The growth of EcoCash was driven by its ability to extend financial inclusion by drawing in previously unbanked customers.
But recurrent power blackouts and food shortages in the context of a currency crisis are now showing the fragility of that model.
During blackouts, mobile operators need to resort to backup power generators, which makes their services much more expensive to provide. High transaction fees and a government tax all increase the difficulties facing users.
- Piers Pigou, senior consultant for southern Africa with the International Crisis Group, says that massive reliance on EcoCash has been “visibly shaken by a compromised infrastructure and power supply.”

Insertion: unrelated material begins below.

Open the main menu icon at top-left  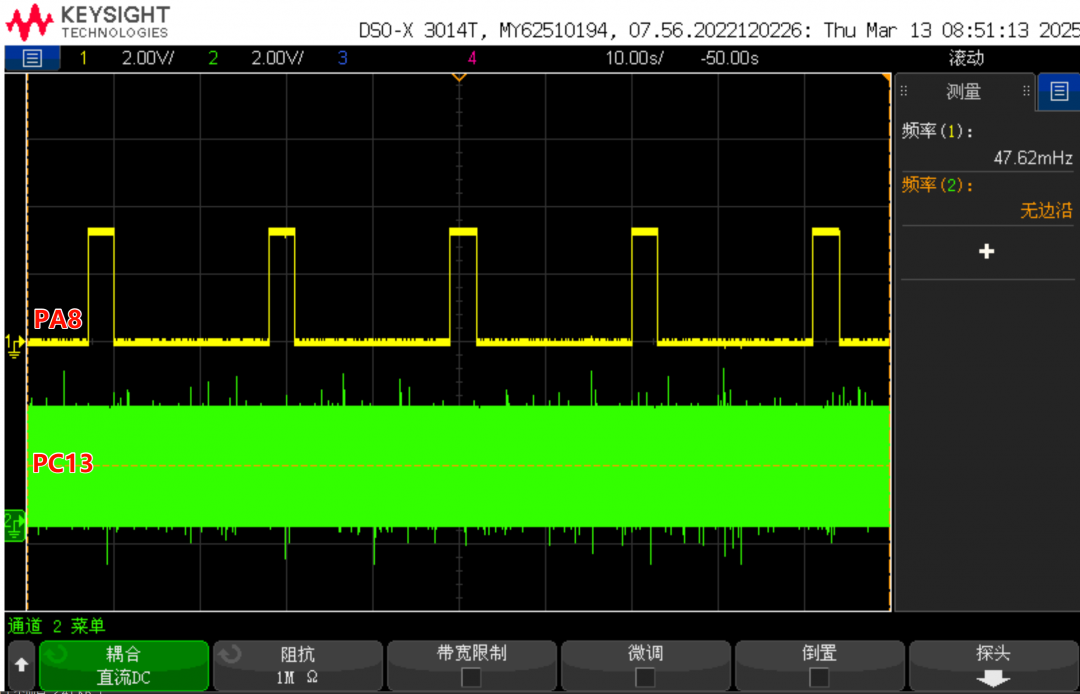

- The use of alternative power supplies, such as diesel generators, to keep the network running is unsustainable, while installing solar options is costly and will take time, he says.
- Pigou has repeatedly heard complaints that the EcoCash fee structure has exploited a situation that has left Zimbabweans with “no feasible alternative either in terms of securing physical cash or alternative electronic services.”

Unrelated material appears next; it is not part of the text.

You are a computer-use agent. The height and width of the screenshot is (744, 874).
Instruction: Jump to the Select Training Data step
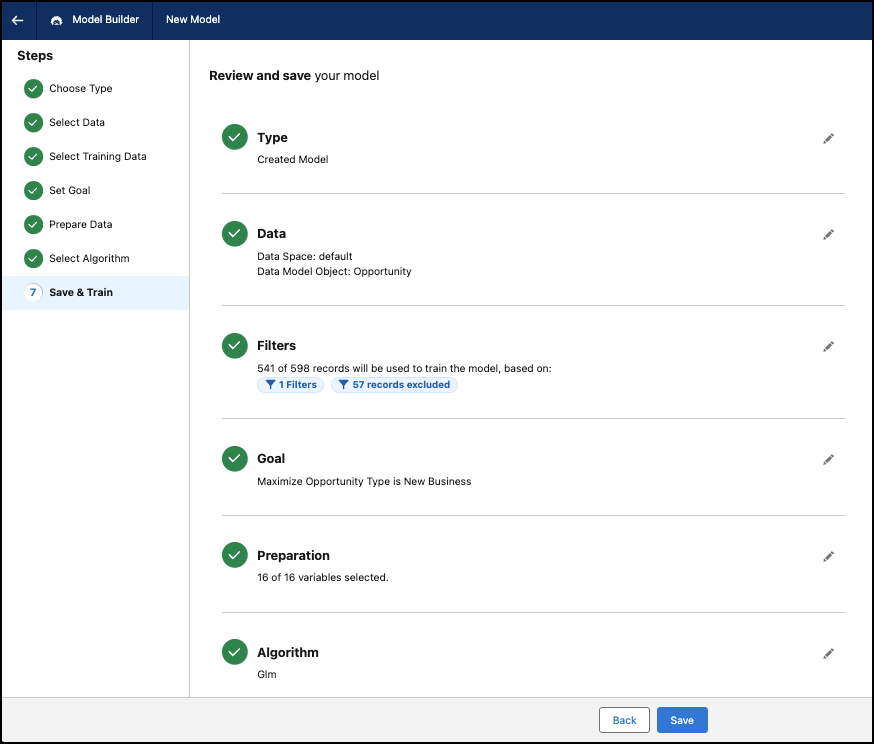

Mobile money and food shortages
According to the Famine Early Warning Systems Network (FEWS) in August, food supplies across Zimbabwe are now significantly below average, especially for maize grain. Mobile money is doing little to improve access to food, with mobile money prices up to 40% higher than cash prices.
- FEWS says that in parts of Zimbabwe, the 2018/19 rainfall season was among the worst on record.
- Cash shortages have prompted an increase in the use of mobile money transfers for payments.
And mobile money is worsening rather than improving matters: “the high and increasing service charges imposed by retailers, traders, and service providers is further eroding household purchasing power.”
- In some cases, FEWS says, poor households are resorting to bartering for food.
John BaRoss is the founder of Finnclude, a non-profit grouping of financial services professionals which aims to promote financial inclusion. He says that EcoCash’s woes show that it’s “premature to push any population” into going totally cashless due to the ongoing risk of power interruptions.
- The challenge, BaRoss says, is to find a balance between using the capacity of technology to on-board the unbanked and “herding populations into cashless societies which can become potential cyber-slaughter-houses” that could descend into anarchy.
Infrastructure
For fintech to realise its potential in Africa, policymakers need to first fill the “large existing hard infrastructure gap”, Amadou Sy, senior fellow at the Brookings Institution, writes in a paper in May.
- Improved governance of public utilities to ensure reliable electricity and internet services is essential, Sy writes.
- That, in turn, means reducing the risks involved for foreign investors in African infrastructure projects, Sy argues.
- Operations and maintenance, and not just construction, must be built into electricity infrastructure projects, he writes.
Bottom Line: Mobile money is of little use in a crisis unless sustained infrastructure investment has prepared the way.